The Twenty Three Step Diesel Engine Marinization Process

The basis of this content is from a piece provided by Dick Johnson and first published back in 1978. The content remains valid and provides a useful background explanation describing how a Ford 6 Cylinder normally asperated 120Hp motor is converted for marine use.This a very basic outline covering the fundermentals.

Buying a second-hand vehicle engine and converting it with a special marinization kit can save thousand pounds or more over a new marine engine. This stop-by-stop description of the marinization of a 120hp Ford diesel engine highlights this is not a difficult one for someone with mechanical aptitude and can be completed within a day or two if you crack on.

A marinization kit is a collection of parts that can be simply bolted on to an automotive motor, transforming the motor into a marine engine. Buy a second-hand engine from a breaker's yard, install the kit and start boating!

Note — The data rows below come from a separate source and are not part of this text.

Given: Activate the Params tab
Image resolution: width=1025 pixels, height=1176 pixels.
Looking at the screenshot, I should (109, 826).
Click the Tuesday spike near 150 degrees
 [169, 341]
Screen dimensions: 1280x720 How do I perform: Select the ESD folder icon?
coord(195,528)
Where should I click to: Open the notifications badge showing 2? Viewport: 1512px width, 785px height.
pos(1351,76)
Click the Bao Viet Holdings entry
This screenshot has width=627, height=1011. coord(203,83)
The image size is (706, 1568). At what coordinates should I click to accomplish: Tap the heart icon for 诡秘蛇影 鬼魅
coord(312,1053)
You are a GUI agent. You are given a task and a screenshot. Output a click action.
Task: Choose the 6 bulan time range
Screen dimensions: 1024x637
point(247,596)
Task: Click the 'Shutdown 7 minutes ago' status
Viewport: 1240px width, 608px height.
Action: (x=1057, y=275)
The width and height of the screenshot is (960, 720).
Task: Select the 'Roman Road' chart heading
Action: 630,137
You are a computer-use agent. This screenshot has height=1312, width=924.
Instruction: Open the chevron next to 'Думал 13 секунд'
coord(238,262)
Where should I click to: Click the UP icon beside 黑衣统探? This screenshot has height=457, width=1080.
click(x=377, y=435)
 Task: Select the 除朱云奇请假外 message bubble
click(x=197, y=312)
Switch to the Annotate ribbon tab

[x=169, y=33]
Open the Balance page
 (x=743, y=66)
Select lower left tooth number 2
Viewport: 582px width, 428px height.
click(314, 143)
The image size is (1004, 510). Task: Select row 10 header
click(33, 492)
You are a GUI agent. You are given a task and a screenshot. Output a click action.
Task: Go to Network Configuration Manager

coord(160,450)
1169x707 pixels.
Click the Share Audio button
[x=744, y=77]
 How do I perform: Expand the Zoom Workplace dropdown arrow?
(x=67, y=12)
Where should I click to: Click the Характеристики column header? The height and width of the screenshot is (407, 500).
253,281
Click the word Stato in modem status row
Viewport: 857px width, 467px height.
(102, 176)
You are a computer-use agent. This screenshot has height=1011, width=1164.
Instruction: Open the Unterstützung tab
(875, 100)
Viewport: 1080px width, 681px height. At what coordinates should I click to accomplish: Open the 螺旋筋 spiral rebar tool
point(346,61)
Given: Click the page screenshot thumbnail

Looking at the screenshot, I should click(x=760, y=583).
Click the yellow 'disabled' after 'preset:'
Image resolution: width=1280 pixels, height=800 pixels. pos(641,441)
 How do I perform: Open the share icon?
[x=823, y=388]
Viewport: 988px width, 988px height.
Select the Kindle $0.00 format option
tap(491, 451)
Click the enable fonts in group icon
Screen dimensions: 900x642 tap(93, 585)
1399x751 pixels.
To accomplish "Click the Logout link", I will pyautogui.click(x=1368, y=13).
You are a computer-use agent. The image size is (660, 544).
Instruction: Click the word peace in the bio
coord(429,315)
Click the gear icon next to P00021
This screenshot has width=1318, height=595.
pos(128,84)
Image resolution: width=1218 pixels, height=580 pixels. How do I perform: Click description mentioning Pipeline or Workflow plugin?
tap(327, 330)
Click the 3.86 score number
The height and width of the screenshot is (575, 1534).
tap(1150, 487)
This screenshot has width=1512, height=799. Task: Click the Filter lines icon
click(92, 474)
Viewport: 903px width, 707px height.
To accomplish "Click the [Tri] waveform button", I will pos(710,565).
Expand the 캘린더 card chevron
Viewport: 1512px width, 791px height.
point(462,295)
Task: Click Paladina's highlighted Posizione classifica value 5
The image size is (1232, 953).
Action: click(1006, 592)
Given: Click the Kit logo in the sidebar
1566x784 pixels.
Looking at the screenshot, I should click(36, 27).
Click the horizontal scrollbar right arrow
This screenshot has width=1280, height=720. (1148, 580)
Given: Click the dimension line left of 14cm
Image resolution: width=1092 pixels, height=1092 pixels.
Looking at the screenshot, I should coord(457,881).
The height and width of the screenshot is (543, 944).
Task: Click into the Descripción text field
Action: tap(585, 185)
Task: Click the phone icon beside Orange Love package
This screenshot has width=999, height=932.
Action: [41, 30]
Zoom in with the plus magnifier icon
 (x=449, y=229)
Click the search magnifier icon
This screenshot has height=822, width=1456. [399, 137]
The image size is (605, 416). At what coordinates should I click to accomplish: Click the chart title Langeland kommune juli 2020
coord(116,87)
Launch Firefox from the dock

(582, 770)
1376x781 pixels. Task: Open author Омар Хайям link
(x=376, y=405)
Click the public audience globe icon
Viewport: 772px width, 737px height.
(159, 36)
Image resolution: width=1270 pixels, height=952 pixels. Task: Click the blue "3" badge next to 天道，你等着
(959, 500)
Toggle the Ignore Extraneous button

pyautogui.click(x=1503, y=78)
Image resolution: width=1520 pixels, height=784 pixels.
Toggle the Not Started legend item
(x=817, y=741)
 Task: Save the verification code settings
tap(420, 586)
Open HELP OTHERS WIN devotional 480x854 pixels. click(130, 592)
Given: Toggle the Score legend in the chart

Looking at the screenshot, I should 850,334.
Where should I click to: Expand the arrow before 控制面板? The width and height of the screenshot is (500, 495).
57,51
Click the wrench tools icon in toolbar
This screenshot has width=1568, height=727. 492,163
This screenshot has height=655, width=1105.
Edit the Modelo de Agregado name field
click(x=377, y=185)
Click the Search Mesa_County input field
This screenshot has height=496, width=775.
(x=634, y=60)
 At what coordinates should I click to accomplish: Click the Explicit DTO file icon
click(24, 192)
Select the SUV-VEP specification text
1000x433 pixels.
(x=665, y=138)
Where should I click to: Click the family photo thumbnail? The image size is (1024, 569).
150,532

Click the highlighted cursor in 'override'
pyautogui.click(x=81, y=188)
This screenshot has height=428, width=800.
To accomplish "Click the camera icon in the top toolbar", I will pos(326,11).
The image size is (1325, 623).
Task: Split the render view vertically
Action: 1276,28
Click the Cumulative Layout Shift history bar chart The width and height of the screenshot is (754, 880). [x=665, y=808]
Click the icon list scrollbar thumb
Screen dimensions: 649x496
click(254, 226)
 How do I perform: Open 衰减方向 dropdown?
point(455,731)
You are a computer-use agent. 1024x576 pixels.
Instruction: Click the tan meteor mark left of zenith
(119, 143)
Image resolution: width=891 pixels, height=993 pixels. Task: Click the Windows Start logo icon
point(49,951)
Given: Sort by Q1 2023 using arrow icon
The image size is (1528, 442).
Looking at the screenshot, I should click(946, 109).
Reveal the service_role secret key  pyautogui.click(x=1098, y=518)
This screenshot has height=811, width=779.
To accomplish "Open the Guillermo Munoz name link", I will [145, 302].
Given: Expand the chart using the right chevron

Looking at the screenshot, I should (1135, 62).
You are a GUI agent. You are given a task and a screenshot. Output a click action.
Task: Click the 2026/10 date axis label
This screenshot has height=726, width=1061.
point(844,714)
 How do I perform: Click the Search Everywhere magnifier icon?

It is not quite so simple, but that’s the basis of the idea. Such kits have served the small petrol engine market well in the past, but there is an increasing need for diesel engines in cruisers as the cost of petrol climbs and the shortcomings of the high revving, car-type petrol engine are exposed. Heavier boats need power and thrust and  not engine speed, and this is best found in a slow-revving diesel driving a big propeller, likely through a reduction gear. The problem has been that while petrol engine marinization kits have been readily available, their diesel counterparts are thin on the ground at least in the larger sizes.

One of the few such kits comes from specialist engine builders such as Lancing Marine.It is suitable for all forms of the six cylinder Ford 2700 engine but the one we built was a naturally-aspirated engine putting out about 120hp. Turbocharged versions can run to 250hp however they are a little more complicated.

A brand new marine engine of this type will probably set you back many thousands, but building your own on a second-hand truck unit will conservatively save you more than half the cost. Second-hand engines whilst scarce can be obtained from breakers yards cheaply. The all-important question is the one of engine condition and the mileage that it has done in its original truck body. Engines that come from newer, crashed vehicles are the best, but if none are available try to get one from a fleet truck. They are likely to have had the best maintenance, unlike the one from a small firm which might have been saving a few pounds by delaying oil changes etc.

Mike Bellamy of Lancing Marine believes that there is a simple way of telling if the engine you have chosen is good enough to be considered for boat use. Get it on the floor in a clear space, couple a battery to it and start up with the exhaust manifold removed. What you hope you won't find is consistent white smoke from one or more of the exhaust ports which likely indicate damaged valves or pistons. If there is smoke from a port, squirt oil or upper cylinder lubricant down the inlet. If that fails to stop the smoke then change the injector and see if that resolves. If it does, the engine is satisfactory for marine use. If it doesn't most reputable dealers will allow you to take the engine back within 14 days and exchange it for another.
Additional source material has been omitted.